C’est officiel : le 17 mars dernier, le ministre des Affaires étrangères Pablo Quirno a annoncé l’aboutissement du processus de retrait de l’Argentine de l’Organisation mondiale de la santé, un an exactement après l’annonce faite à cette institution par le président Javier Milei. Un an, c’est le temps qu’il faut selon les traités onusiens pour parfaire une telle démarche.
Dans un communiqué, le ministère précise : « Notre pays continuera de promouvoir la coopération internationale sanitaire à travers des accords bilatéraux et des forums régionaux, tout en sauvegardant pleinement sa souveraineté et sa capacité à prendre des décisions en matière de politique de santé. » Où l’on comprend que l’adhésion à l’OMS, à l’inverse, porte atteinte à la souveraineté et entrave le pouvoir décisionnel des Etats pour leur propre population.

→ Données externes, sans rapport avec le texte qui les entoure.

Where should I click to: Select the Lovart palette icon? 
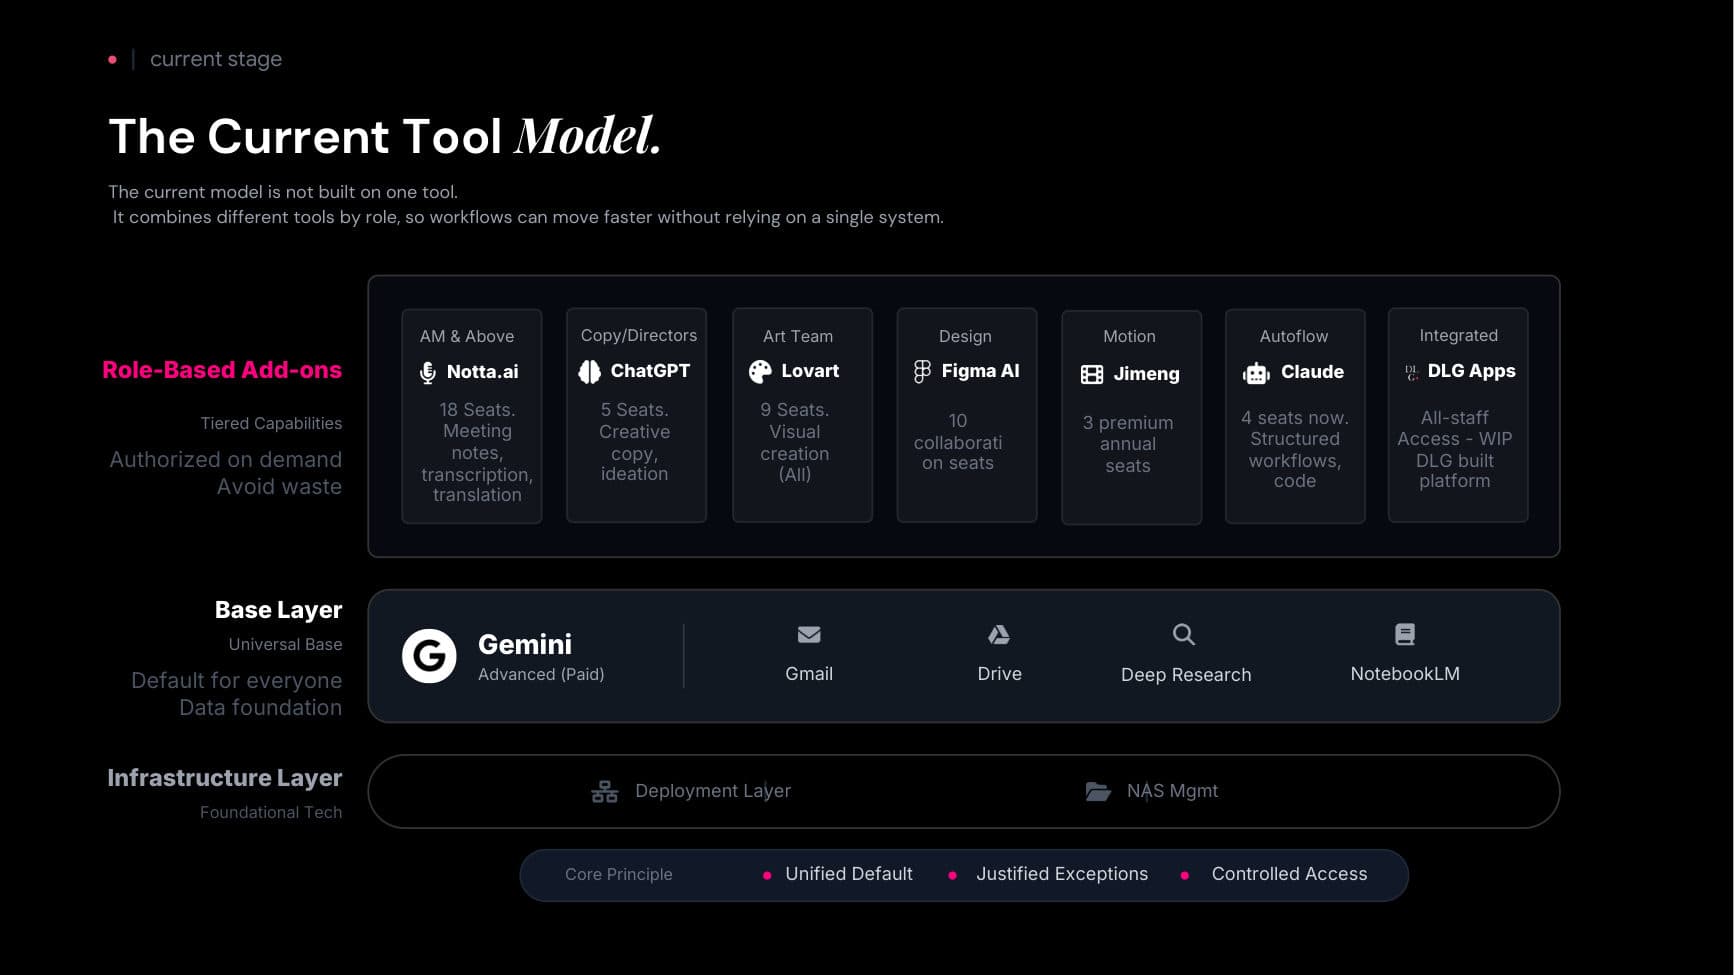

L’Argentine est le deuxième pays à quitter l’OMS après les Etats-Unis, qui l’ont fait sous l’impulsion de Donald Trump. Lorsque Milei annonçait de manière informelle sa décision en février 2025, il avait qualifié l’OMS d’« organisation malfaisante » qui avait « servi de bras armé de ce qui fut la plus grande expérience de contrôle social de l’histoire ».